- Dataset records -
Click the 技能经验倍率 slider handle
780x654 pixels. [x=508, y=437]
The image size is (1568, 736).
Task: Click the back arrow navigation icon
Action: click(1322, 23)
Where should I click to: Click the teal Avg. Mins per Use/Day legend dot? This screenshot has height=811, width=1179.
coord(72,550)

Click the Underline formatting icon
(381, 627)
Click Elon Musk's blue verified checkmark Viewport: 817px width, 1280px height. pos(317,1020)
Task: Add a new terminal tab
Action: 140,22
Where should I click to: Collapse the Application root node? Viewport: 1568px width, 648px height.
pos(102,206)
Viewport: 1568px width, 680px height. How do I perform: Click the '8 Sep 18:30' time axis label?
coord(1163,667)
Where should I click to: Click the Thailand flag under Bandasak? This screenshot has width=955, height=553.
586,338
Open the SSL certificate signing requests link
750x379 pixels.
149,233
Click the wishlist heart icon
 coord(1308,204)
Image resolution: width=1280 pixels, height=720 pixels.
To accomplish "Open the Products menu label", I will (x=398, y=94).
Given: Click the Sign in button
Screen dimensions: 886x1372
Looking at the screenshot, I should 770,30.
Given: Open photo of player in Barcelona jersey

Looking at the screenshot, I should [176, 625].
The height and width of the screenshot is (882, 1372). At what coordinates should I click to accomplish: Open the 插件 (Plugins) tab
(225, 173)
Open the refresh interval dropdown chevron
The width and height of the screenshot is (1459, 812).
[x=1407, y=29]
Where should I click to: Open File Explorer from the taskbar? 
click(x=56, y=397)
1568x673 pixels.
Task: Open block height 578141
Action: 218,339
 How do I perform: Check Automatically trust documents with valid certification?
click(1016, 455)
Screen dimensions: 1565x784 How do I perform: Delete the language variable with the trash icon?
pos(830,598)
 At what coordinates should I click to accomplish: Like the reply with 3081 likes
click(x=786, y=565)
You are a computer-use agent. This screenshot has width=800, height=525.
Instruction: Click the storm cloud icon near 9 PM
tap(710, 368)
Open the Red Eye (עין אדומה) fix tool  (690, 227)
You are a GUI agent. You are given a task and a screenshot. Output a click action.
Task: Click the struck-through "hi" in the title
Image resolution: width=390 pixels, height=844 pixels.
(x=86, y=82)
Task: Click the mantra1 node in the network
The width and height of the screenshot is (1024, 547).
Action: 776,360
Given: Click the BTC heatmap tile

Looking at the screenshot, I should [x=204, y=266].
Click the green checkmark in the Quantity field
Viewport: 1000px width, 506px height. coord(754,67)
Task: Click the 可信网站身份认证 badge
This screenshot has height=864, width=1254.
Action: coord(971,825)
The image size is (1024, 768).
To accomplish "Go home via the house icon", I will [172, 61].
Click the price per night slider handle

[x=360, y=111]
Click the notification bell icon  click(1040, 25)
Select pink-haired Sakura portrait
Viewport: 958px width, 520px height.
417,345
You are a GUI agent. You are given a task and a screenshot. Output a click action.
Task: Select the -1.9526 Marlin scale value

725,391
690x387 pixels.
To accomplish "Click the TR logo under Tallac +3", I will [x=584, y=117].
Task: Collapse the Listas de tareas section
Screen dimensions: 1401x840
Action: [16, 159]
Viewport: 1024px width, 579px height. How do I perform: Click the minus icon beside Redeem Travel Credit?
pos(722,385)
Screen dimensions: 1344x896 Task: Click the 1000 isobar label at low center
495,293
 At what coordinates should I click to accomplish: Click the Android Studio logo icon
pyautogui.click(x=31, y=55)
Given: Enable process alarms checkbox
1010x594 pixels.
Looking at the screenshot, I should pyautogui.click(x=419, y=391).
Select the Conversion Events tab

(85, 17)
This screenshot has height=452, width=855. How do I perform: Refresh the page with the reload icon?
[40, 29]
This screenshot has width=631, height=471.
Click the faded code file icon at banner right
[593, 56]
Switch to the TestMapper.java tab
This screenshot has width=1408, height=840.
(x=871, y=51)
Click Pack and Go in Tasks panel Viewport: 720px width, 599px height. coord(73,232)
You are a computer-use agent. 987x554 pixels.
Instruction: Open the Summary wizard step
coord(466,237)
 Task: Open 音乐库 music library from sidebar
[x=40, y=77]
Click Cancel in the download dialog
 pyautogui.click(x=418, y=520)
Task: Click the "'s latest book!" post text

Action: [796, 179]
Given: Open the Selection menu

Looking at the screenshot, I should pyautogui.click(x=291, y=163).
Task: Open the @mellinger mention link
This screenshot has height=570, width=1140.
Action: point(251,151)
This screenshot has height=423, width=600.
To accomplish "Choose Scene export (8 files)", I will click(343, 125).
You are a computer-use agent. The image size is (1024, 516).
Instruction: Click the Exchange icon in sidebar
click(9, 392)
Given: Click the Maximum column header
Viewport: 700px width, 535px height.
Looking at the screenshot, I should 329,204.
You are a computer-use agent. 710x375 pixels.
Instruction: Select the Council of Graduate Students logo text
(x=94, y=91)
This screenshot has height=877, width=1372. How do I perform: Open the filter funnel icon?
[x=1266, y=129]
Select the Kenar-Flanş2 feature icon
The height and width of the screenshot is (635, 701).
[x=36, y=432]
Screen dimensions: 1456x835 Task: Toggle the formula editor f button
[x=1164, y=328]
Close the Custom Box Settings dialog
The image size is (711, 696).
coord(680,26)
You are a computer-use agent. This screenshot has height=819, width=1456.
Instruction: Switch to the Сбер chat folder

- Aim of the task -
Copy the records from the line that has "Given: Click the Maximum column header" through the line that has "(x=94, y=91)", renaming "Maximum" to "Peak" and keeping everything else unchanged.

- The solution -
Given: Click the Peak column header
Viewport: 700px width, 535px height.
Looking at the screenshot, I should 329,204.
You are a computer-use agent. 710x375 pixels.
Instruction: Select the Council of Graduate Students logo text
(x=94, y=91)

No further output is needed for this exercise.